Andrews acknowledged that the Maidens’ defensive scheme created problems for the Lady Panthers.
“When they double me, there’s someone who is open,” she said. “We have to hit the shot when the person is open. You have to learn how to convert those shots. We have problems with those easy shots – we miss them.”
While the Maidens answered their heartbreaking loss to CB West less than 24 hours earlier with their biggest win of the season, the Lady Panthers will also find out what they’re made of by the way they respond to Saturday’s loss.
“Two things can happen,” Andrews said. “We can sulk and everyone can be mad, or we can come together and say, ‘You know what – we lost one, but we also won 17 games.’ We obviously know that we had trouble on the boards, so even though we’re not that big, we know we have to play big.
“We hate this feeling. We all hate this feeling. We’re going to come together as a team, work on what we need to. This is definitely a wake-up call.”
The Maidens might be a long shot to win the Continental Conference title after Friday’s loss to CB West, but they served notice that they will be heard from come district playoff time.
“After last night, we knew that loss was going to take us down in our (district) seeding,” Maher said. “We were talking – we felt bad because we felt like we were going to ruin it for our seniors. We wanted to make it a special year for our seniors.
“That’s been our goal. We treated this game like it was a playoff game.”
“If we beat Cheltenham, the number one team in the district, we can beat anyone,” McDermott said. “We just have to have the mindset.”
The Lady Panthers, meanwhile, will have to find a way to regroup as they head down the home stretch of the regular season.
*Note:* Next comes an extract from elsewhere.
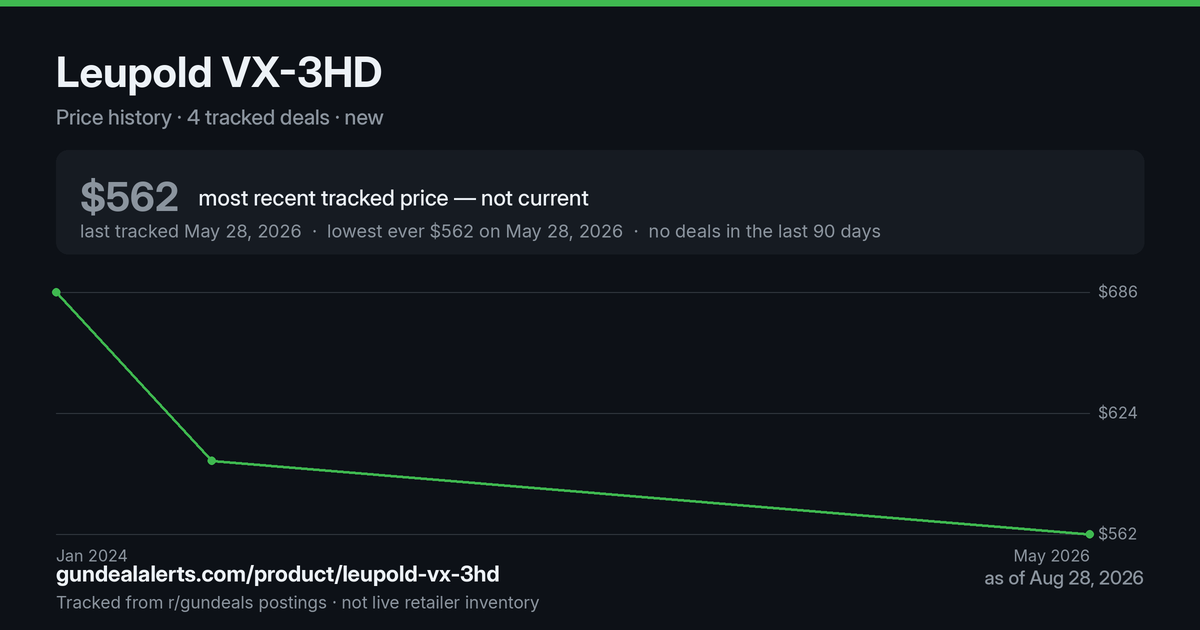Open gundealalerts.com/product/leupold-vx-3hd link
This screenshot has height=630, width=1200.
278,575
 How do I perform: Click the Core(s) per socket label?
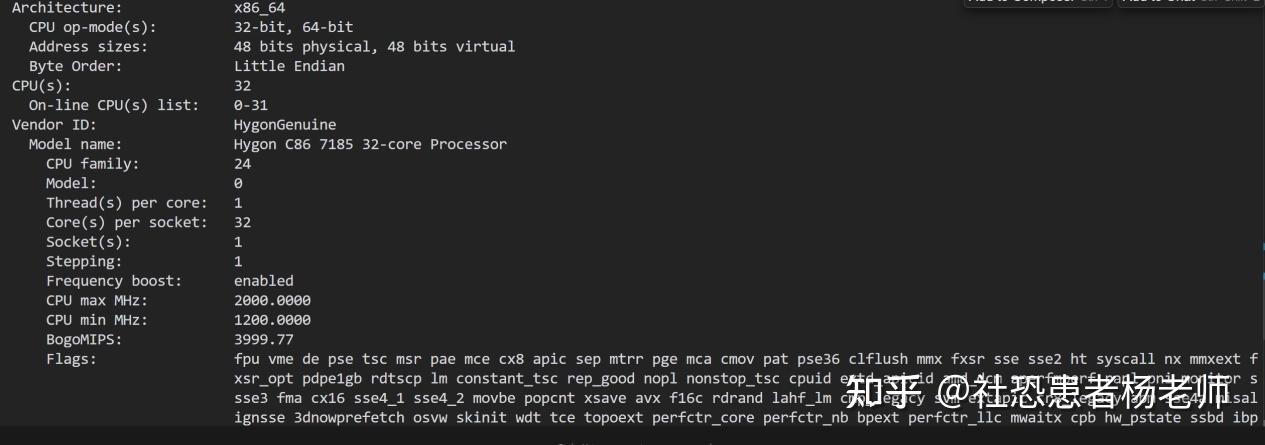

“I told them – this game is over,” Schaefer said. “I don’t even know if it’s going to affect the seedings, but now we’re going to see how we rise to the occasion.
“I said, ‘No one expected you to be 17-0.’ We expected to lose a game. We’ll see what we do getting it together.”
Andrews, for one, is hoping the Lady Panthers have another shot at the Maidens this season.
“We beat them pretty good last year, and they came back and beat us pretty good,” she said. “We would love to play them again, we would love it.”

EMMAUS 51, PLYMOUTH WHITEMARSH 48
Erin Martin scored a game-high 24 points, and teammate Simone Jacques added 10 points, but it wasn’t enough. Emmaus led 16-6 at the end of one quarter and took a 27-16 lead into halftime before the Colonials (7-10) staged a furious second-half comeback, outscoring Emmaus 19-6 in the third quarter to go on top 35-33 only to watch Emmaus answer with an 18-13 fourth quarter to earn the win.

OWEN J ROBERTS 48, PENNRIDGE 44
The Rams (3-13) battled the Wildcats for four quarters but came up just short in a game that capped their Community Day activities. Pennridge led 12-11 at the end of one quarter, but the Wildcats answered with a 15-9 second quarter to go into halftime with a 26-21 lead. The Wildcats outscored the Rams 12-11 in the third quarter before the Rams came back to win the fourth quarter 12-10.
Jen Cooley and Shannon Chynoweth led the Rams with 12 points each while Jessie Dominic, Kaeli White and Jessie Tennett each added six points.